### PROBLEM TO SOLVE
Could you show each line of the records that contains the word "computer"?

### MATERIAL SHOWN

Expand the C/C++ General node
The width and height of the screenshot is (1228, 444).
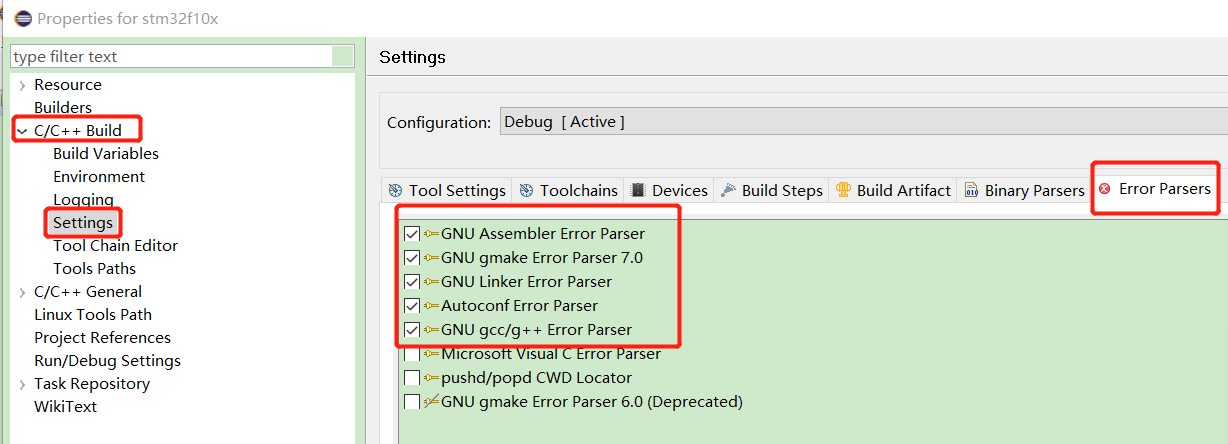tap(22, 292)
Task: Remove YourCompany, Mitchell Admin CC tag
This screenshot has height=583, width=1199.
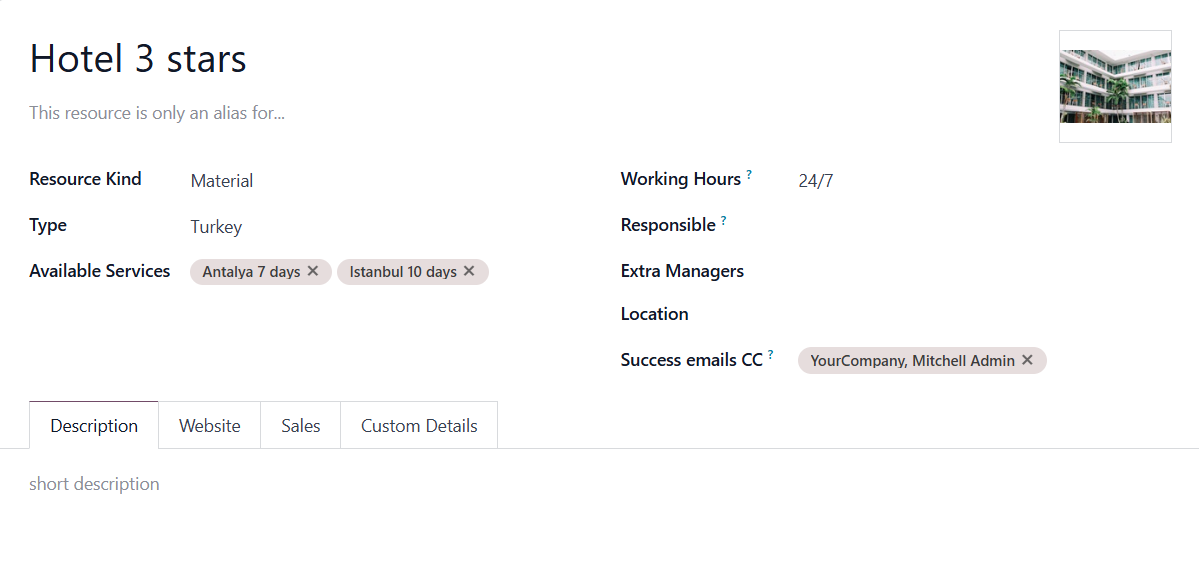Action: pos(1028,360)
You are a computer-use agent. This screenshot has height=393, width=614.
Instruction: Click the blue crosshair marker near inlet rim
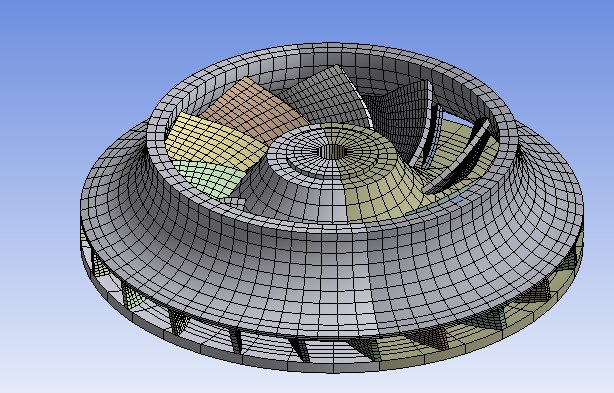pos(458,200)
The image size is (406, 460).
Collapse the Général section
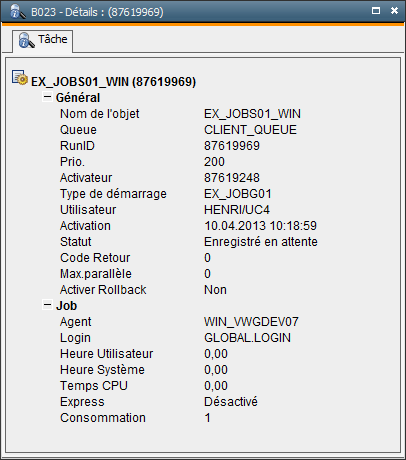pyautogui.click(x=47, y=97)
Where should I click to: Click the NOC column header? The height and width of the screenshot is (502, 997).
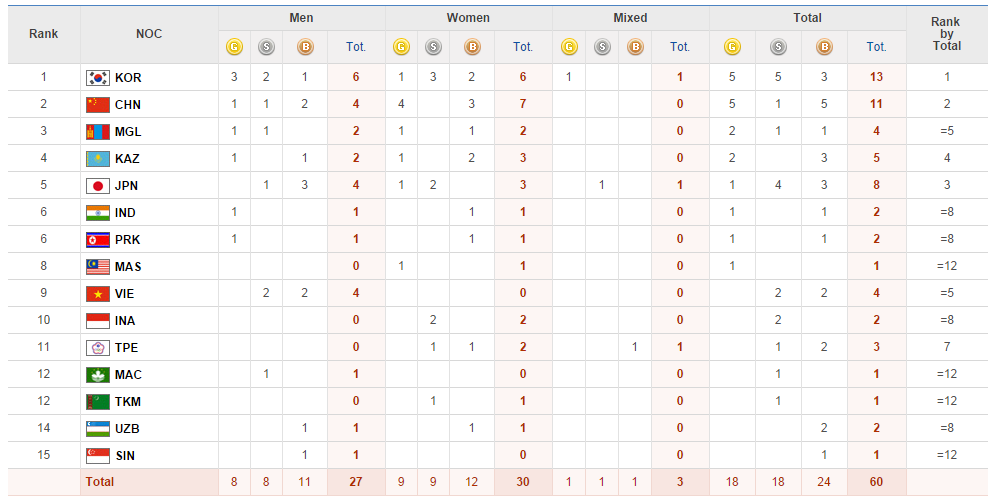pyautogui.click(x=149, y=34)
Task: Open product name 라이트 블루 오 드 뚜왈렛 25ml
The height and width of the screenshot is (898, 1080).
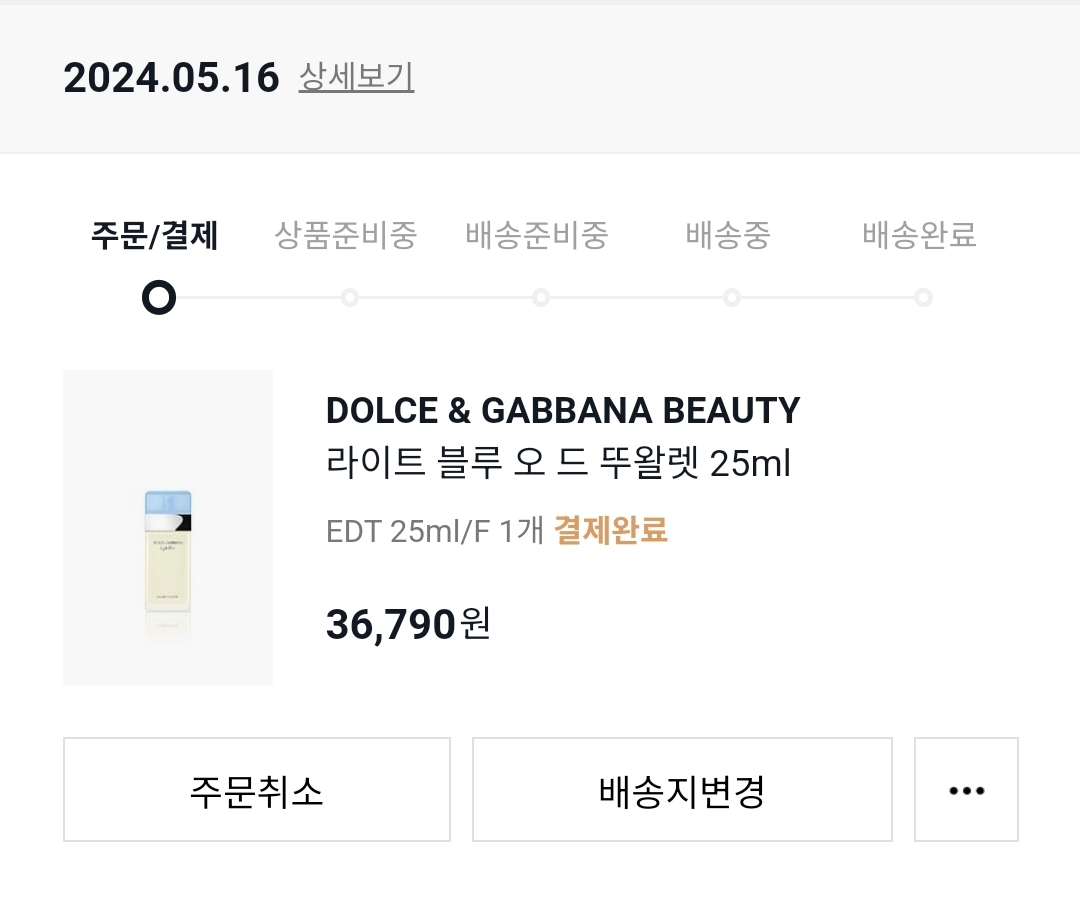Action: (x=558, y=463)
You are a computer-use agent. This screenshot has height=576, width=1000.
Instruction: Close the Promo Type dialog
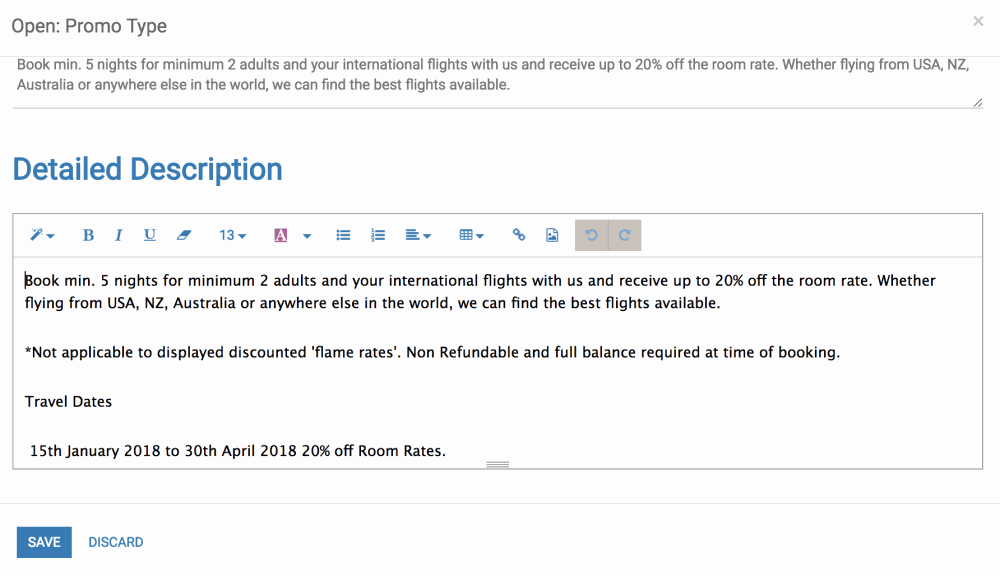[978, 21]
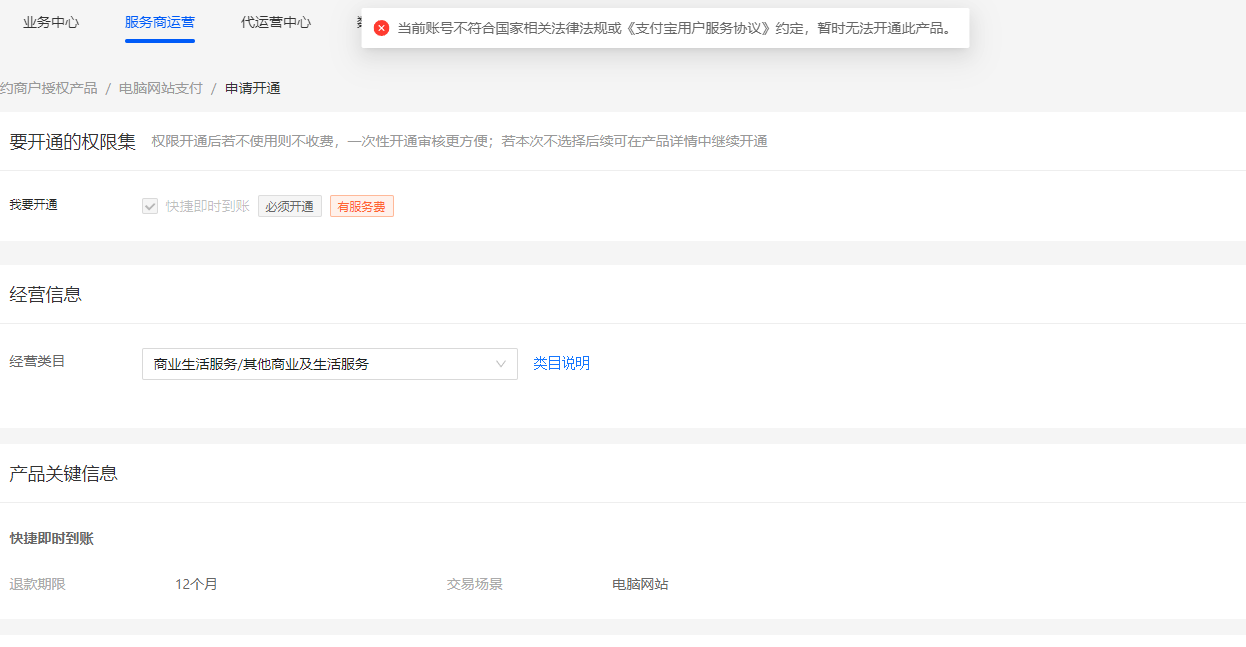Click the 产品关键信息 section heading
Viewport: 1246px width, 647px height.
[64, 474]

### ANSWER AREA
You are a computer-use agent. This screenshot has height=393, width=614.
You are a computer-use agent. This screenshot has height=576, width=1000.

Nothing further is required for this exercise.